_DIRECTIONS_
Copy the listing below line for line, keeping every word, number and symbol unchanged.

_RECORD SET_
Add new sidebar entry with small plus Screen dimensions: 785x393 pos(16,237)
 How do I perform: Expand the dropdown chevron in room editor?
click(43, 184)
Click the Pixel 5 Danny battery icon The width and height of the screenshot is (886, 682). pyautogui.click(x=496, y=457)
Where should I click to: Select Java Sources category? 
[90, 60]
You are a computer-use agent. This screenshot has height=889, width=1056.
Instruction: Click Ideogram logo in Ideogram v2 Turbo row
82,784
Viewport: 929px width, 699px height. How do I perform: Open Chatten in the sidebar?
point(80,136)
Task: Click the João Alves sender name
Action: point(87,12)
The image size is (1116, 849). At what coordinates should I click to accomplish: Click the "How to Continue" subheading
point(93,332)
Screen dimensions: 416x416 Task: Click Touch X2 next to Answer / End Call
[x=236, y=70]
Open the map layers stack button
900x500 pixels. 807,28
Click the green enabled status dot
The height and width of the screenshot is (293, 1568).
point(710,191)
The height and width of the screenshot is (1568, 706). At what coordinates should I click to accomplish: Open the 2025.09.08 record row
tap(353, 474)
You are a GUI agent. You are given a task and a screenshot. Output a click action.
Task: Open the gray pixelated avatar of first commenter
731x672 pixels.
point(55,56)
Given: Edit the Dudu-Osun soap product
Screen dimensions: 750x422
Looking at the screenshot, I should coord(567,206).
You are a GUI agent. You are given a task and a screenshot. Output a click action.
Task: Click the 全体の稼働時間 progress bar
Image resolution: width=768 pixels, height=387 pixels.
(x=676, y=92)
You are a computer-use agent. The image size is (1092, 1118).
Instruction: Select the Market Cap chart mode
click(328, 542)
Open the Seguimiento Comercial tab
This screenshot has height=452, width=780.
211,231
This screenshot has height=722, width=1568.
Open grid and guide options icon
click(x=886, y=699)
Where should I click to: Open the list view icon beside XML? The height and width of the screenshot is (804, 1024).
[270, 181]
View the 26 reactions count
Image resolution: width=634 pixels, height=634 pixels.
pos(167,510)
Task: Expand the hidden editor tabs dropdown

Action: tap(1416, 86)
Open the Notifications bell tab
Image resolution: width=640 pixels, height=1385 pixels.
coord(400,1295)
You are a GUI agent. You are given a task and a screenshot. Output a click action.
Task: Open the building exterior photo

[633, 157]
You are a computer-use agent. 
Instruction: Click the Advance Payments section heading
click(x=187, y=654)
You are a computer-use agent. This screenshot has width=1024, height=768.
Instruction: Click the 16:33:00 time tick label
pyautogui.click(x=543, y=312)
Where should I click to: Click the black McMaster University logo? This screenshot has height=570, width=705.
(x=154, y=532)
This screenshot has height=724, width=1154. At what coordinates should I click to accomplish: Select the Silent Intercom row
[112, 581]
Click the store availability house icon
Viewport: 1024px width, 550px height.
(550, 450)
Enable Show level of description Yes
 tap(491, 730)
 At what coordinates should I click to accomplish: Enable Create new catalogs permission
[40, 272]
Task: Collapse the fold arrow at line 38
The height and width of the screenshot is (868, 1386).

_EXERCISE RESULT_
Add new sidebar entry with small plus Screen dimensions: 785x393 pos(16,237)
 How do I perform: Expand the dropdown chevron in room editor?
click(43, 184)
Click the Pixel 5 Danny battery icon The width and height of the screenshot is (886, 682). pyautogui.click(x=496, y=457)
Where should I click to: Select Java Sources category? 
[90, 60]
You are a computer-use agent. This screenshot has height=889, width=1056.
Instruction: Click Ideogram logo in Ideogram v2 Turbo row
82,784
Viewport: 929px width, 699px height. How do I perform: Open Chatten in the sidebar?
point(80,136)
Task: Click the João Alves sender name
Action: point(87,12)
The image size is (1116, 849). At what coordinates should I click to accomplish: Click the "How to Continue" subheading
point(93,332)
Screen dimensions: 416x416 Task: Click Touch X2 next to Answer / End Call
[x=236, y=70]
Open the map layers stack button
900x500 pixels. 807,28
Click the green enabled status dot
The height and width of the screenshot is (293, 1568).
point(710,191)
The height and width of the screenshot is (1568, 706). At what coordinates should I click to accomplish: Open the 2025.09.08 record row
tap(353, 474)
You are a GUI agent. You are given a task and a screenshot. Output a click action.
Task: Open the gray pixelated avatar of first commenter
731x672 pixels.
point(55,56)
Given: Edit the Dudu-Osun soap product
Screen dimensions: 750x422
Looking at the screenshot, I should coord(567,206).
You are a GUI agent. You are given a task and a screenshot. Output a click action.
Task: Click the 全体の稼働時間 progress bar
Image resolution: width=768 pixels, height=387 pixels.
(x=676, y=92)
You are a computer-use agent. The image size is (1092, 1118).
Instruction: Select the Market Cap chart mode
click(328, 542)
Open the Seguimiento Comercial tab
This screenshot has height=452, width=780.
211,231
This screenshot has height=722, width=1568.
Open grid and guide options icon
click(x=886, y=699)
Where should I click to: Open the list view icon beside XML? The height and width of the screenshot is (804, 1024).
[270, 181]
View the 26 reactions count
Image resolution: width=634 pixels, height=634 pixels.
pos(167,510)
Task: Expand the hidden editor tabs dropdown

Action: tap(1416, 86)
Open the Notifications bell tab
Image resolution: width=640 pixels, height=1385 pixels.
coord(400,1295)
You are a GUI agent. You are given a task and a screenshot. Output a click action.
Task: Open the building exterior photo

[633, 157]
You are a computer-use agent. 
Instruction: Click the Advance Payments section heading
click(x=187, y=654)
You are a computer-use agent. This screenshot has width=1024, height=768.
Instruction: Click the 16:33:00 time tick label
pyautogui.click(x=543, y=312)
Where should I click to: Click the black McMaster University logo? This screenshot has height=570, width=705.
(x=154, y=532)
This screenshot has height=724, width=1154. At what coordinates should I click to accomplish: Select the Silent Intercom row
[112, 581]
Click the store availability house icon
Viewport: 1024px width, 550px height.
(550, 450)
Enable Show level of description Yes
 tap(491, 730)
 At what coordinates should I click to accomplish: Enable Create new catalogs permission
[40, 272]
Task: Collapse the fold arrow at line 38
The height and width of the screenshot is (868, 1386).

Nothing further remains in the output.